Docket 23-1095
Thompson
DecidedMar 21, 2025
9-0decision
Source: CourtListener.
Federal law banning "false statements" to the FDIC does not cover statements that are misleading but technically true
What it does
The Court unanimously held that § 1014 covers only statements that are actually false — meaning "not true" — and does not extend to statements that are misleading but technically true. Because the lower courts convicted Thompson without deciding whether his statements were false (only that they were misleading), the Court vacated the conviction and sent the case back for that question to be answered.
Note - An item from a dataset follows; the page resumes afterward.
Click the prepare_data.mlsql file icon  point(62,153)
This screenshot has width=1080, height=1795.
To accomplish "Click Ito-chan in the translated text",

The ruling resolves a split between federal appeals courts that had disagreed on whether § 1014 requires literal falsity.
Who benefits
People charged with making false statements to federal financial regulators under § 1014 whose statements were technically true, even if incomplete or misleading. Criminal defendants generally benefit when courts require the government to prove the specific element written in the statute.
Who is affected
Federal prosecutors who bring § 1014 cases against borrowers or others who make incomplete or one-sided statements to the FDIC or other covered financial institutions — they must now prove the statement was actually false, not merely misleading.
Practical impact
Federal prosecutors charging someone under § 1014 must now prove the defendant's statement was actually false — not just that it created a misleading impression through omission or selective truth-telling. Courts in the Seventh Circuit, which had previously allowed § 1014 convictions based on misleading-but-true statements, must now apply the stricter "false" standard. On remand, the Seventh Circuit must determine whether a reasonable jury could find Thompson's specific statements were false when viewed in the full context of the conversations.
Majority — Roberts
Joined by: Thomas, Sotomayor, Kagan, Gorsuch, Kavanaugh, Barrett, Alito, Jackson
The Court reasoned that the plain text of § 1014 uses only the word "false" and never uses the word "misleading," and those two words describe different things — a statement can be misleading while still being true, and a true statement cannot be false. The Court noted that many other federal criminal statutes explicitly prohibit both "false" and "misleading" statements, so reading "false" in § 1014 to also cover "misleading" would make those extra words in other statutes pointless. The Court also looked at the history of § 1014's enactment in 1948: none of the eleven predecessor laws it replaced used the word "misleading," even though Congress was using "false or misleading" in other laws of the same era, showing Congress knew how to include that word when it wanted to. Prior Supreme Court decisions supported this reading — particularly Williams v. United States, which established that a § 1014 conviction requires a statement that can be characterized as "false" and not "true." The Court added that "false" must be judged in context, not just by the literal words in isolation, and sent the case back for the lower court to decide whether Thompson's statements were actually false in context.
Constitutional question
Does 18 U.S.C. § 1014, which makes it a crime to knowingly make a "false statement" to influence the FDIC's action on a loan, also criminalize statements that are misleading but not literally false?
Precedent changed
The ruling effectively overrules the Seventh Circuit's precedent in United States v. Freed, 921 F.3d 716 (CA7 2019), which had held that § 1014 criminalizes misleading representations. No Supreme Court precedent was overruled.